Perdi a comanda de consumo! Sou obrigado a pagar multa ao estabelecimento?

É comum encontrar em comandas de bares e restaurantes ou em bilhetes de estacionamento que a perda do documento gera cobrança de multa. O aviso costuma ser adotado pela maioria dos estabelecimentos que utilizam mecanismos para o controle do consumo do cliente, seja em produtos, seja em tempo de permanência. Antes de ser cobrado por qualquer dos serviços, é importante estar atento ao que é direito.

De acordo com o Código de Defesa do Consumidor (CDC), imputar multa por extravio é ilegal e abusivo. Porém, o especialista e advogado do Instituto Brasileiro de Defesa do Consumidor (Idec), Igor Marchetti, explica que ainda não existe legislação que proíba a prática. Mas os artigos 39 e 51 do CDC são considerados suficientes para que tal cobrança não seja permitida:

“visto que o estabelecimento não deve transferir ao cliente a responsabilidade pelo controle das vendas. A cobrança dessa multa é considerada uma prática abusiva, conforme o inciso V, do artigo 39, apesar de não ser considerada crime. Contudo, se o cliente for constrangido fisicamente pelo pagamento dessa multa, poderá configurar crime contra o consumidor de acordo com o artigo 71 do CDC”.

Se o cliente, em algum momento, for coagido, constrangido ou tiver sua liberdade física restringida, a ação poderá ser considerada crime, conforme o artigo 71 do Código de Defesa do Consumidor. Ele pode acionar a polícia para encerrar o constrangimento sofrido e exigir reparação por danos morais na Justiça.

Se o cliente é impedido de sair, o estabelecimento estará, na prática, realizando cárcere privado, o que constitui crime, de acordo com o artigo 148 do Código Penal. O consumidor pode, então, chamar a polícia para que ponham fim ao cerceamento de liberdade.

Em uma situação de cobrança, o consumidor pode exigir provas do valor gasto. A empresa deve ter o controle interno para mostrar ao cliente o que foi gasto. Nesses casos, como a prova está com o estabelecimento, pode ser aplicada a inversão do ônus da prova, conforme artigo 6º do Código de Defesa do Consumidor.

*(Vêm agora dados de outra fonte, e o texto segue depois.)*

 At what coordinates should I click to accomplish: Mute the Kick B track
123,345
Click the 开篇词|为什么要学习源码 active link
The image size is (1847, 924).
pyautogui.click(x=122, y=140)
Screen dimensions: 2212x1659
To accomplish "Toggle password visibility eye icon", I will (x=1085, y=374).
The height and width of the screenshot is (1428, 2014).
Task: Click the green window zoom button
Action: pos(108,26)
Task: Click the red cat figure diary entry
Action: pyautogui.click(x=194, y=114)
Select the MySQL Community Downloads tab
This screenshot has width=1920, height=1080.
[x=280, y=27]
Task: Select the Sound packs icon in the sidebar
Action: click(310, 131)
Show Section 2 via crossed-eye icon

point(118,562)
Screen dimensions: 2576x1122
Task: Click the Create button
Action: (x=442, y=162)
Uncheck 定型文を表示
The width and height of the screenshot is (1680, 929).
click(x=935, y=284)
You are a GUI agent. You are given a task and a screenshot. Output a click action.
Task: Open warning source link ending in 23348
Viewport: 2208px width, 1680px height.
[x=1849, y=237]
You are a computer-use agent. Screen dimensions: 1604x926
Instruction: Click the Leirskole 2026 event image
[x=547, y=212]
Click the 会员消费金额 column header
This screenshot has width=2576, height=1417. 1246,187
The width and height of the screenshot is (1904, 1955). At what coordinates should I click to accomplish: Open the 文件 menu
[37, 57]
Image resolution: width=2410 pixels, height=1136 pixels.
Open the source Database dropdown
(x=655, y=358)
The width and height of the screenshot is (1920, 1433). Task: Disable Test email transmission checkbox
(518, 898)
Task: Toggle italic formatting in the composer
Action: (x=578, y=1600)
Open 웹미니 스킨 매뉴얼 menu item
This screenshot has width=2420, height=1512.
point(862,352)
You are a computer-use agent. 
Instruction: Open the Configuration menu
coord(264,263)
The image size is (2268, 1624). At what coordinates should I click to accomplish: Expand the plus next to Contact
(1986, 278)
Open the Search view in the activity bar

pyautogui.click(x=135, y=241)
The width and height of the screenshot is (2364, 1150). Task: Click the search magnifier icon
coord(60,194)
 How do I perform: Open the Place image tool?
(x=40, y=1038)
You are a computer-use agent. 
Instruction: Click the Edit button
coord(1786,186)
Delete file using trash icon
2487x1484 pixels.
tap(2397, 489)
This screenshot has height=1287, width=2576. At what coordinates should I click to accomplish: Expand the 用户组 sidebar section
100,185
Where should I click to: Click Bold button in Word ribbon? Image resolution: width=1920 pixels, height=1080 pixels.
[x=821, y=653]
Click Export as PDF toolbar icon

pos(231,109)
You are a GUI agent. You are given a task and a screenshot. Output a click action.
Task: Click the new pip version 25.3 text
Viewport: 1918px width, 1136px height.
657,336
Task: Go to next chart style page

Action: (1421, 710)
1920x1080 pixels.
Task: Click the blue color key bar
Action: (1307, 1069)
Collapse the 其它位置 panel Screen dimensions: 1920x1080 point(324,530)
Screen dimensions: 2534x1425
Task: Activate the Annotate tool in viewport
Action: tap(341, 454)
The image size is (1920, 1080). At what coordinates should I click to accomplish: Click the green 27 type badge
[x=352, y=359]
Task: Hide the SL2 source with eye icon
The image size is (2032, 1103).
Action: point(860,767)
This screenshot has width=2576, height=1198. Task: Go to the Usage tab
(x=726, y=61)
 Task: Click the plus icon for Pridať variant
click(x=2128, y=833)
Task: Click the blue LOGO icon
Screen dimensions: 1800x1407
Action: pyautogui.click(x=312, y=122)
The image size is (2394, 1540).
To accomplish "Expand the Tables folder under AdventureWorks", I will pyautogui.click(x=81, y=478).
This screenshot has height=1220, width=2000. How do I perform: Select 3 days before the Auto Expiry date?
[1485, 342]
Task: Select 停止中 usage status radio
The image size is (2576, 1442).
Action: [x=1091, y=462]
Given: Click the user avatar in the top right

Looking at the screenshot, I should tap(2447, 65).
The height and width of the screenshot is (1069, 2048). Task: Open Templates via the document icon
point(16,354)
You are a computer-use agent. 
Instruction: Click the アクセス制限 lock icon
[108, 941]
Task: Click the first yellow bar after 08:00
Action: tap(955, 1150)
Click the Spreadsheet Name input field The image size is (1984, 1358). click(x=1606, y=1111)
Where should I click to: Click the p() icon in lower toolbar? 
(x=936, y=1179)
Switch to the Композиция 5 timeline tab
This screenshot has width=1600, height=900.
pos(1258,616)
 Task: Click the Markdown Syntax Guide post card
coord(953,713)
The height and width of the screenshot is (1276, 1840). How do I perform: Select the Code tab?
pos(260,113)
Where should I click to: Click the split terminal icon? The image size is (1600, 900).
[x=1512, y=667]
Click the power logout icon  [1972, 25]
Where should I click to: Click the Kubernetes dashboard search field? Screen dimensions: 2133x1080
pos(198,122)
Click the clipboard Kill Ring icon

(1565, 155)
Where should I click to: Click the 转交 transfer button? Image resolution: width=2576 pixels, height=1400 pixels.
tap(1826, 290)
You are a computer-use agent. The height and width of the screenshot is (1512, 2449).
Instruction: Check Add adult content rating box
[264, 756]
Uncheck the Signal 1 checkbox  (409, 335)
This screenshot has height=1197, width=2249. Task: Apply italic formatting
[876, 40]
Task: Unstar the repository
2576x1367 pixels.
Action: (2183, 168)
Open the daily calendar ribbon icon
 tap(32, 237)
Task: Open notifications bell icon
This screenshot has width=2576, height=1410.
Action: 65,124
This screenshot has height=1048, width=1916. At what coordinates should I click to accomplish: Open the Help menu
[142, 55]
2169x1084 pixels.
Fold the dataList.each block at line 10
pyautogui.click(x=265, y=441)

Portanto, exigir o pagamento de multa por perda de comanda em bares e danceterias configura vantagem manifestamente excessiva que o fornecedor de produtos e serviços prática contra o consumidor, já que essas multas geralmente são extremamente exorbitantes, colocando o consumidor em uma desvantagem gritante em relação ao fornecedor. Sobre desvantagem do consumidor em relação ao fornecedor, veja o que diz o art. 51, do CDC, vejamos:

Art. 51. São nulas de pleno direito, entre outras, as cláusulas contratuais relativas ao fornecimento de produtos e serviços que: (…)

IV – estabeleçam obrigações consideradas iníquas, abusivas, que coloquem o consumidor em desvantagem exagerada, ou sejam incompatíveis com a boa-fé ou a equidade;

E estabelece o artigo 71 do CDC:

Art. 71. Utilizar, na cobrança de dívidas, de ameaça, coação, constrangimento físico ou moral, afirmações falsas incorretas ou enganosas ou de qualquer outro procedimento que exponha o consumidor, injustificadamente, a ridículo ou interfira com seu trabalho, descanso ou lazer:

Pena Detenção de três meses a um ano e multa.

Do exposto, vemos que o procedimento utilizado para cobrar a conta do indivíduo que perdeu sua comanda amolda-se perfeitamente ao tipo penal descrito no artigo acima, pois nessas imposições de multa por perda de comanda há um coação moral evidente, quando não física, que expõe o consumidor a uma situação constrangedora, cobrando-lhe o que não é devido. Da mesma forma, incide na pena cominada quem concorrer para a prática das infrações, conforme art. 75, CDC.

COMO AGIR ENTÃO?

Ao final, concluímos ser completamente fraudulenta, abusiva e criminosa a cobrança dessa multa exorbitante por parte desses estabelecimentos que agem com completa má-fé contra o consumidor, repassando-o arbitrariamente uma obrigação que é deles (controle de consumo e estoque), tratando o mesmo com desrespeito, violando gravemente seus direitos de consumidor e em muitos casos sua liberdade individual.

O consumidor que for vítima dessa prática abusiva deve imediatamente acionar a polícia (190), a fim de que seja feita a prisão em flagrante do gerente ou proprietário do estabelecimento ou, caso acabe por pagar a multa (importante pedir recibo), deve registrar um Boletim de Ocorrência o mais rápido possível e procurar um advogado para acionar o judiciário a fim de receber em dobro o que foi pago indevidamente (grifo), juntamente com a indenização por danos morais.